The frequencies of the n-harmonics of a string is given by
[tex]f_n = \frac{n}{2L} \sqrt{ \frac{T}{\mu} } [/tex]
where n is the number of the harmonic, L the length of the wire, T the tension and [tex]\mu = \frac{m}{L} [/tex] is the linear density, with m being the mass of the string.
Let's calculate the linear density first, using the mass [tex]m=5 g=5 \cdot 10^{-3}kg[/tex]:
[tex]\mu = \frac{m}{L} = \frac{5\cdot 10^-3 kg}{0.5 m}=0.01 kg/m [/tex]
The problem says that the computer is able to analyze frequencies up to 10000 Hz. This means that we have to find the highest number of harmonic that generates a frequency smaller than this value.
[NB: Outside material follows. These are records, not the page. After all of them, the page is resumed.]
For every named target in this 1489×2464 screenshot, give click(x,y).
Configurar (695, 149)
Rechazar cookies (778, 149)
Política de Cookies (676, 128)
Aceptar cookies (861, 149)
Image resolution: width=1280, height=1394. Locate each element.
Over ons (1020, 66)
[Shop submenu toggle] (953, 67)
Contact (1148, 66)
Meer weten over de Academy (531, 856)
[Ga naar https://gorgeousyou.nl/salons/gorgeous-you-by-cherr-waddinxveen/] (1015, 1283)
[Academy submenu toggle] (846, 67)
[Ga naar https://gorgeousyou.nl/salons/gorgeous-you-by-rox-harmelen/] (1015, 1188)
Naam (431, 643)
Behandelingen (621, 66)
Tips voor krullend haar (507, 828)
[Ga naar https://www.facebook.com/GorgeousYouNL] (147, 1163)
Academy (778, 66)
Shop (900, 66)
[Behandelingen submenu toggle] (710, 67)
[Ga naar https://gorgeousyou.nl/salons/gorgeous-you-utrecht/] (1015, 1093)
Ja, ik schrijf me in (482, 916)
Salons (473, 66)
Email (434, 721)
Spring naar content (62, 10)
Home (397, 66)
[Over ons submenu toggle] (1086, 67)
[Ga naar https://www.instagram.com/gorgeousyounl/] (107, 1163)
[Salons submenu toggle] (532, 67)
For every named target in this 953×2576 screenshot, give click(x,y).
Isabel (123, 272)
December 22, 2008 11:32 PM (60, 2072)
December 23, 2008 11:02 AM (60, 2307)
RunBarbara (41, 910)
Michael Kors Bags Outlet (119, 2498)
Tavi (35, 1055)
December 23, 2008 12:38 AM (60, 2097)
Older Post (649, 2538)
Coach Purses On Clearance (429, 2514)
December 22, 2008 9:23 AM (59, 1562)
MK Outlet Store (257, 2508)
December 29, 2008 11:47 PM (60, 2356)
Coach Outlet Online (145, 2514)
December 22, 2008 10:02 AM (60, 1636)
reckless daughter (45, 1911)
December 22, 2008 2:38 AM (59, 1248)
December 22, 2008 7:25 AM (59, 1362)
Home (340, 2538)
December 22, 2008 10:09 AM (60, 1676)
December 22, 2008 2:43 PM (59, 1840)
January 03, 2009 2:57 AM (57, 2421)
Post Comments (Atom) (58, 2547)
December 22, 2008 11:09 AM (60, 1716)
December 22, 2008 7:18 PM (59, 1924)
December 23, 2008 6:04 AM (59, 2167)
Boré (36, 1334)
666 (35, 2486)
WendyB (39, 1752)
So, using [tex]f=10000 Hz[/tex], the tension of the string [tex]T=1000 N[/tex] and the mass m and the length of the string L, we can re-arrange the previous formula to find which n corresponds to this frequency:
[tex]n = 2f_n L \sqrt{ \frac{\mu}{T} }=2 (10000 Hz)(0.5 m) \sqrt{ \frac{0.01 kg/m}{1000 N} }=31.6 [/tex]
And since n can only be integer, the highest harmonic that can be analyzed by the computer is n=31.